## TO DO
Print every entry word for word, but omit the pictures.

## THE INPUT
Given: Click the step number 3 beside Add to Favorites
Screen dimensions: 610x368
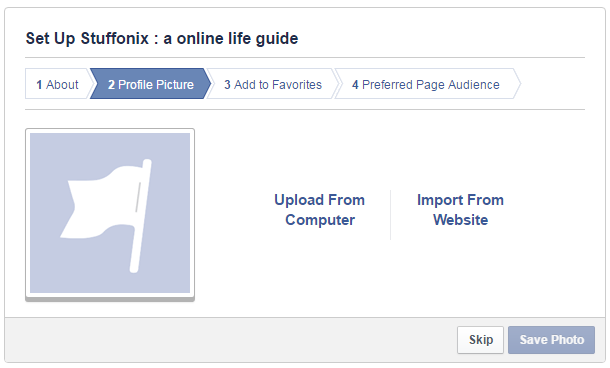Looking at the screenshot, I should (x=227, y=85).
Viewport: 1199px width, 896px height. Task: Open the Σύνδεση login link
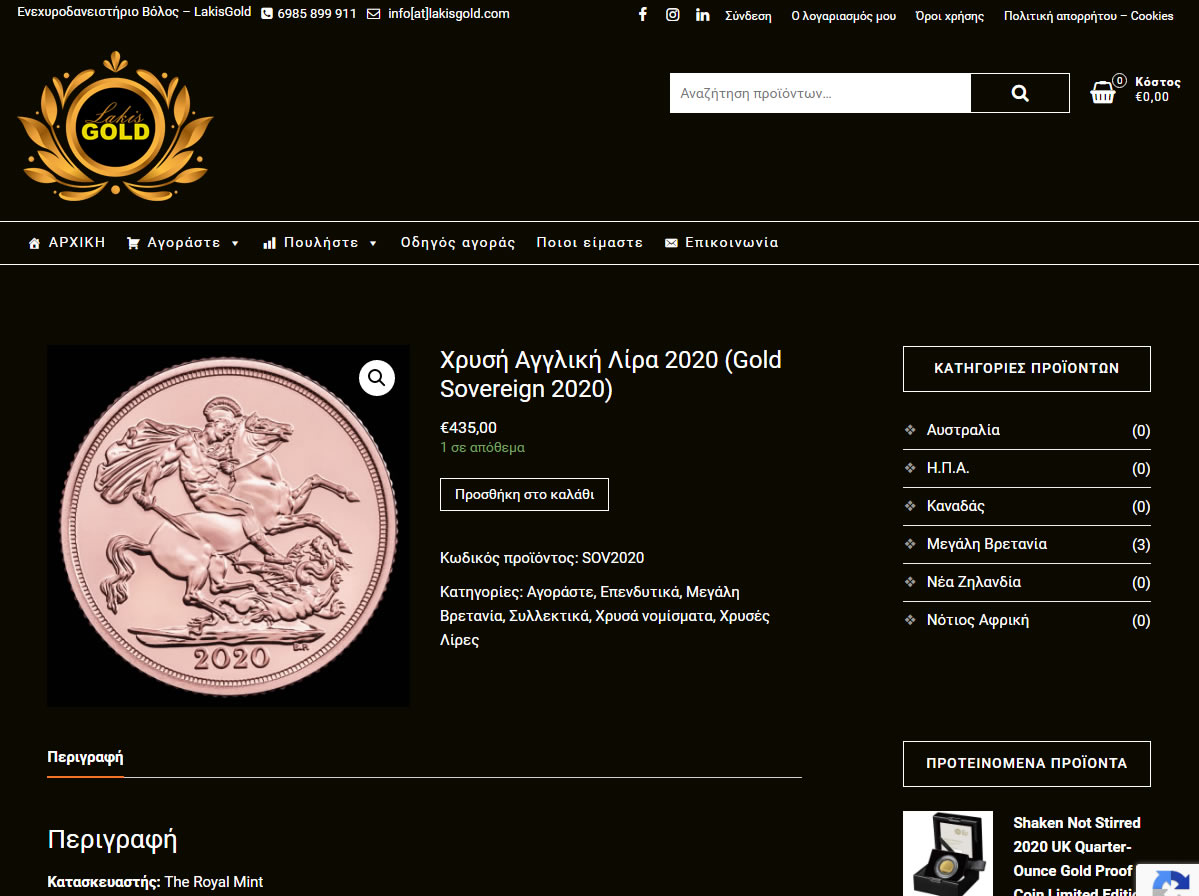tap(748, 16)
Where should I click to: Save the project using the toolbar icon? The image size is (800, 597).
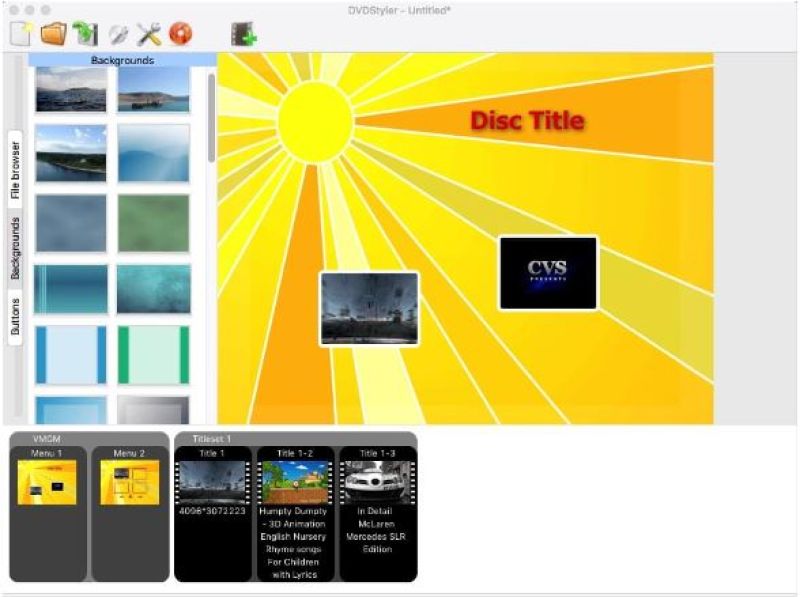tap(85, 34)
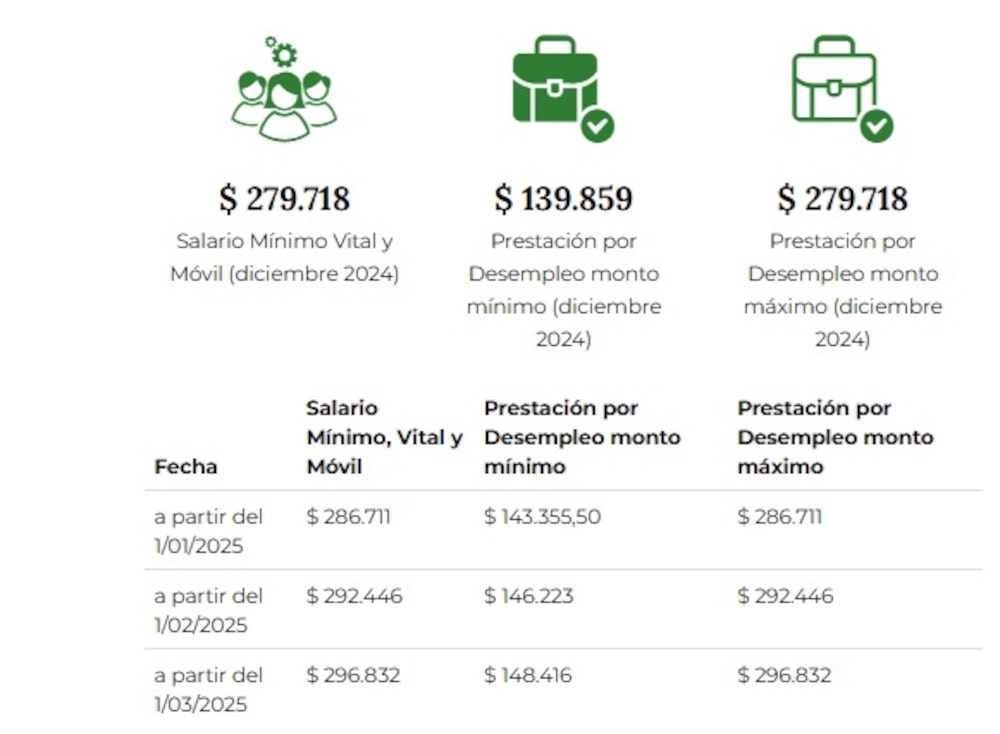
Task: Click the 'Prestación por Desempleo monto mínimo' table header
Action: pyautogui.click(x=582, y=437)
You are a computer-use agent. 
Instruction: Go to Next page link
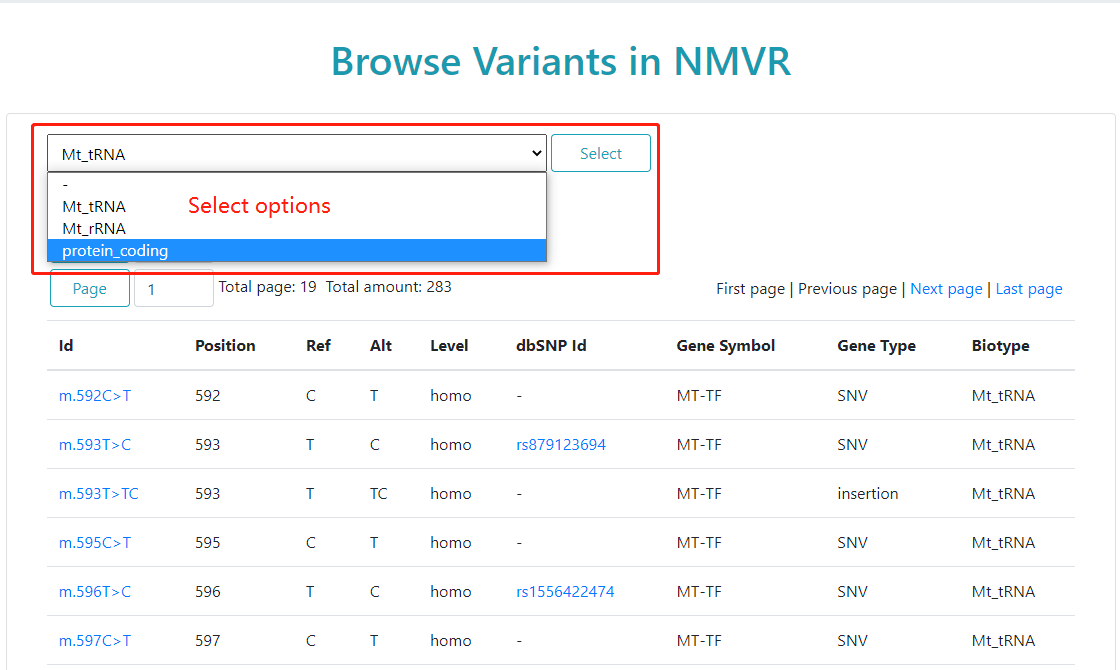pyautogui.click(x=946, y=289)
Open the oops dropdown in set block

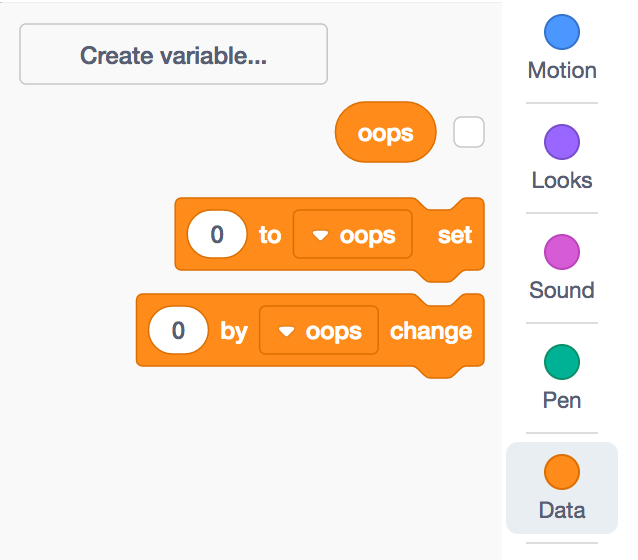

## WORKED SOLUTION
Given: Click the step number 3 beside Add to Favorites
Screen dimensions: 610x368
Looking at the screenshot, I should (x=227, y=85).
Viewport: 1199px width, 896px height. Task: Open the Σύνδεση login link
tap(748, 16)
Where should I click to: Save the project using the toolbar icon? The image size is (800, 597).
tap(85, 34)
Task: Click the 'Prestación por Desempleo monto mínimo' table header
Action: pyautogui.click(x=582, y=437)
You are a computer-use agent. 
Instruction: Go to Next page link
pyautogui.click(x=946, y=289)
Open the oops dropdown in set block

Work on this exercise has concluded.